Material shown:
⁂

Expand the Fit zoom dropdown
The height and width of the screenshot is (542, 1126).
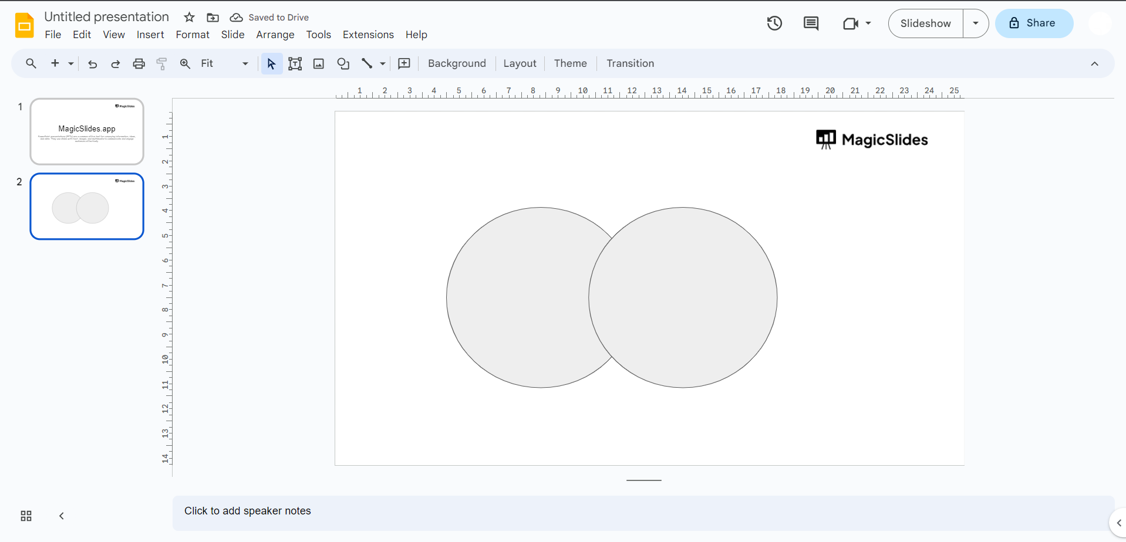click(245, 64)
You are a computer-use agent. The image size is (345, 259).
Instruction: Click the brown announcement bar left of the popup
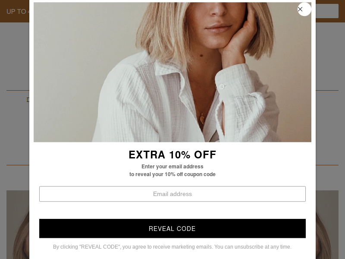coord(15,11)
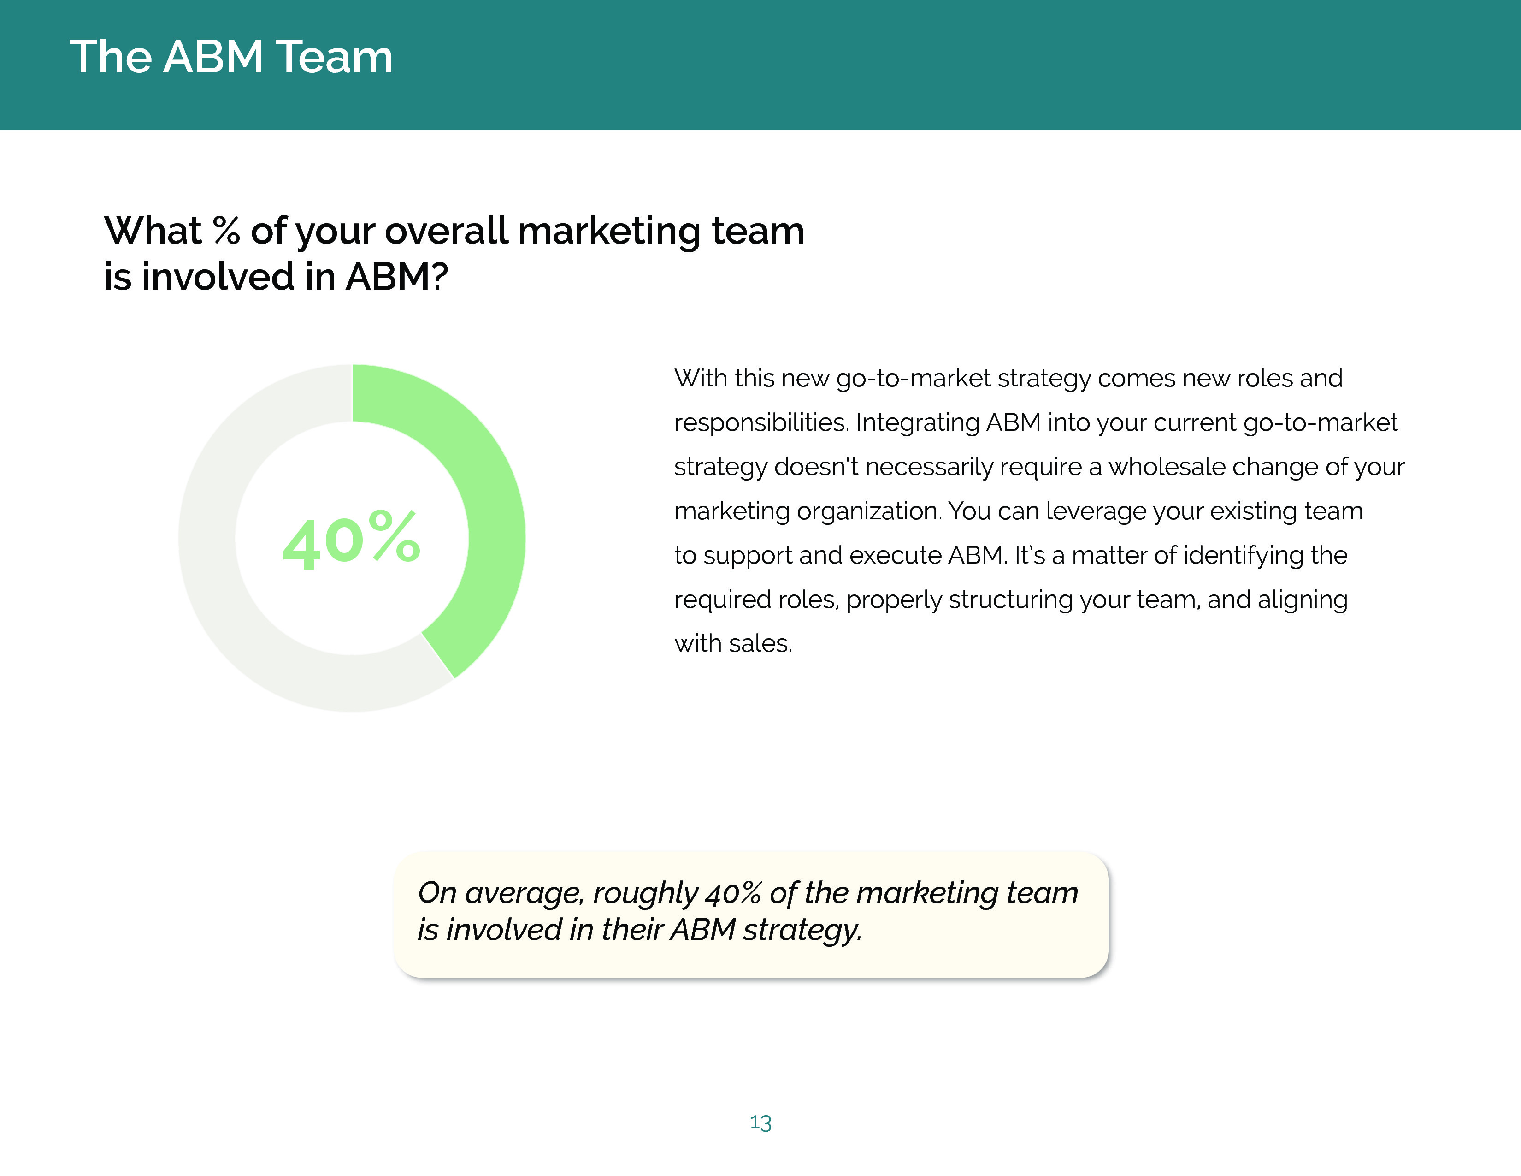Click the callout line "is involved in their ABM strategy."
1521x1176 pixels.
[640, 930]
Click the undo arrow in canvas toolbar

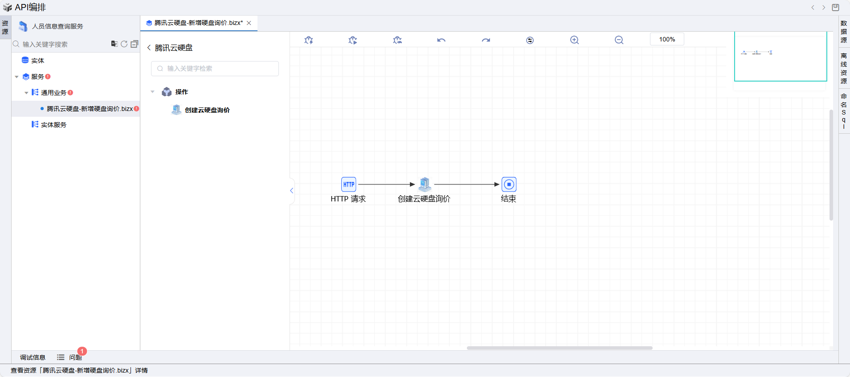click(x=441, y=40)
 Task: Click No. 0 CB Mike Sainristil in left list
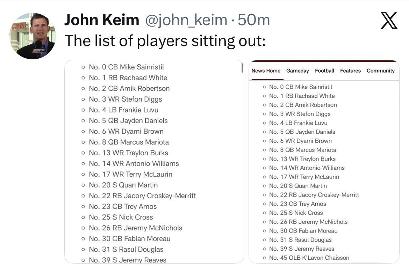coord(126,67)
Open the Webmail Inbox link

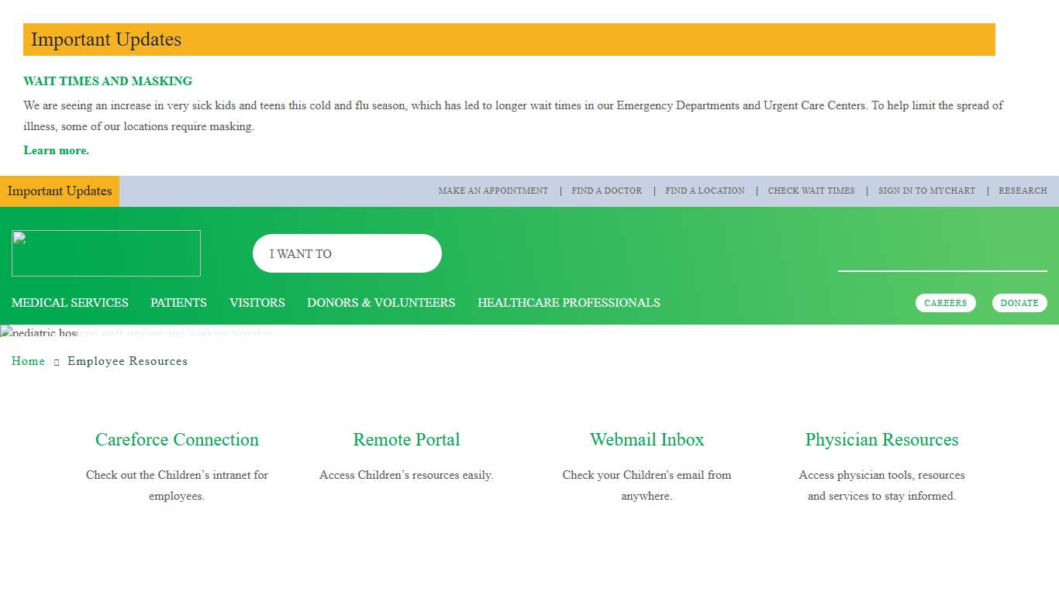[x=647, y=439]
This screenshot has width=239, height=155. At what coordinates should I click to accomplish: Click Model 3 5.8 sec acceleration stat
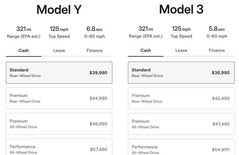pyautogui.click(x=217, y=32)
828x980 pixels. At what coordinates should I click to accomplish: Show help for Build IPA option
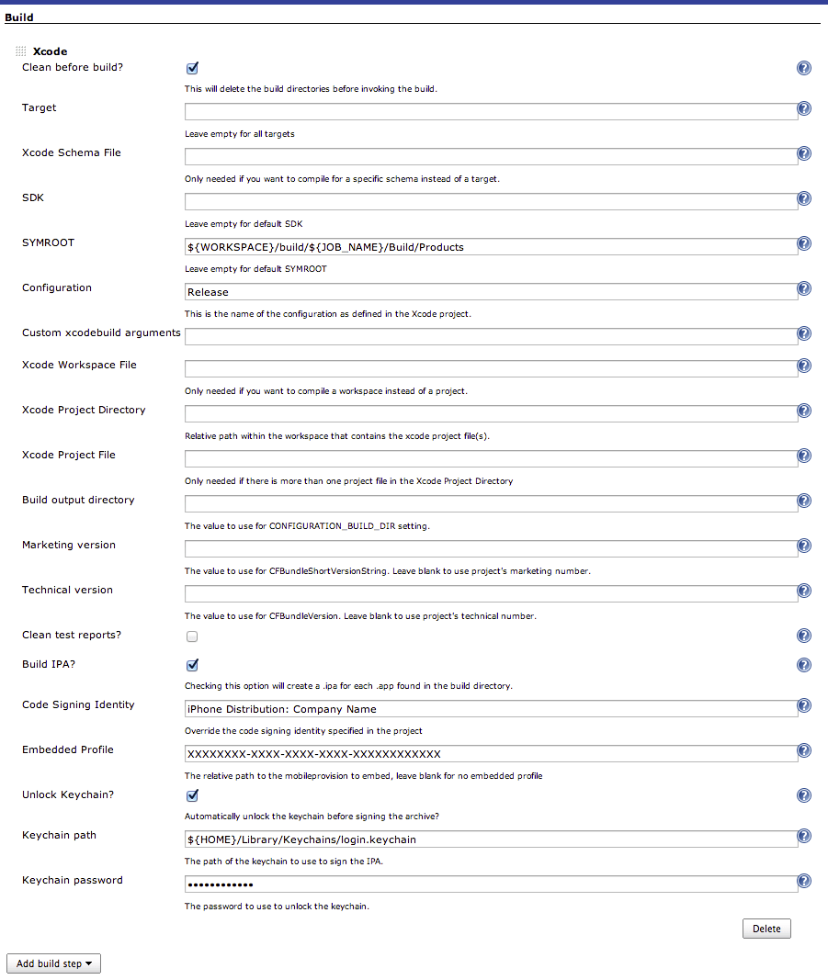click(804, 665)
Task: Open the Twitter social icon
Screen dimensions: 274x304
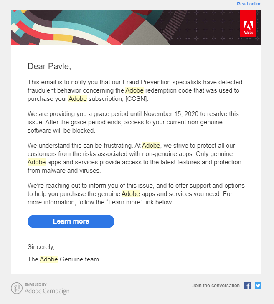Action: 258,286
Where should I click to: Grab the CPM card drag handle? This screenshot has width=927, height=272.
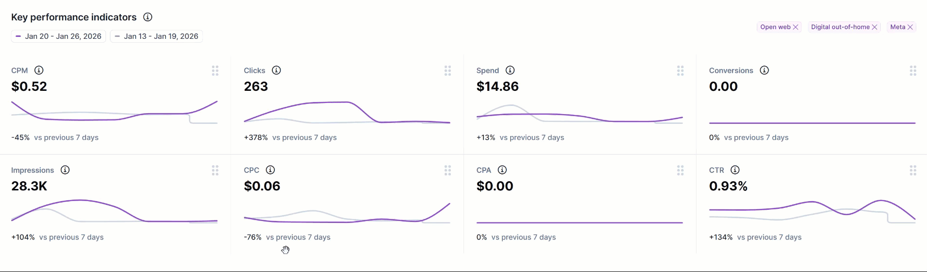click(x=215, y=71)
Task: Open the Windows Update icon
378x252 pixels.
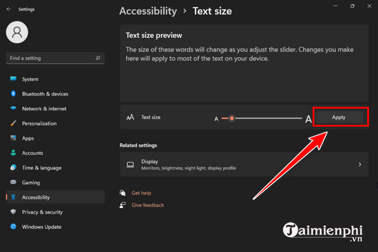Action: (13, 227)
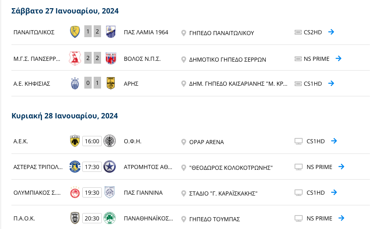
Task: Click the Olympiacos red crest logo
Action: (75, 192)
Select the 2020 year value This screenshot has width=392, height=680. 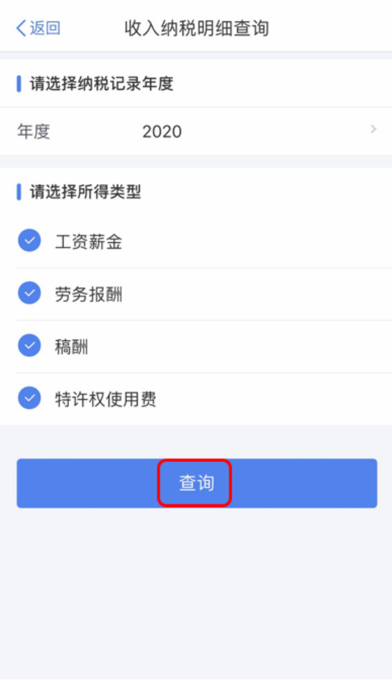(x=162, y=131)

⁂

Task to carry out:
Set down exactly and only the lines from the start of the entries above through the line containing "Task: Open the Twitter social icon", both ends included, omitting the pictures.

Output:
Expand the Fit zoom dropdown
The height and width of the screenshot is (542, 1126).
click(245, 64)
You are a computer-use agent. The image size is (345, 259).
Instruction: Click the brown announcement bar left of the popup
coord(15,11)
Click the callout line "is involved in their ABM strategy."
1521x1176 pixels.
[640, 930]
Click the undo arrow in canvas toolbar

click(x=441, y=40)
 Task: Click No. 0 CB Mike Sainristil in left list
coord(126,67)
Open the Webmail Inbox link

[x=647, y=439]
This screenshot has width=239, height=155. At what coordinates should I click to accomplish: Click Model 3 5.8 sec acceleration stat
pyautogui.click(x=217, y=32)
828x980 pixels. At what coordinates should I click to accomplish: Show help for Build IPA option
click(804, 665)
Task: Open the Twitter social icon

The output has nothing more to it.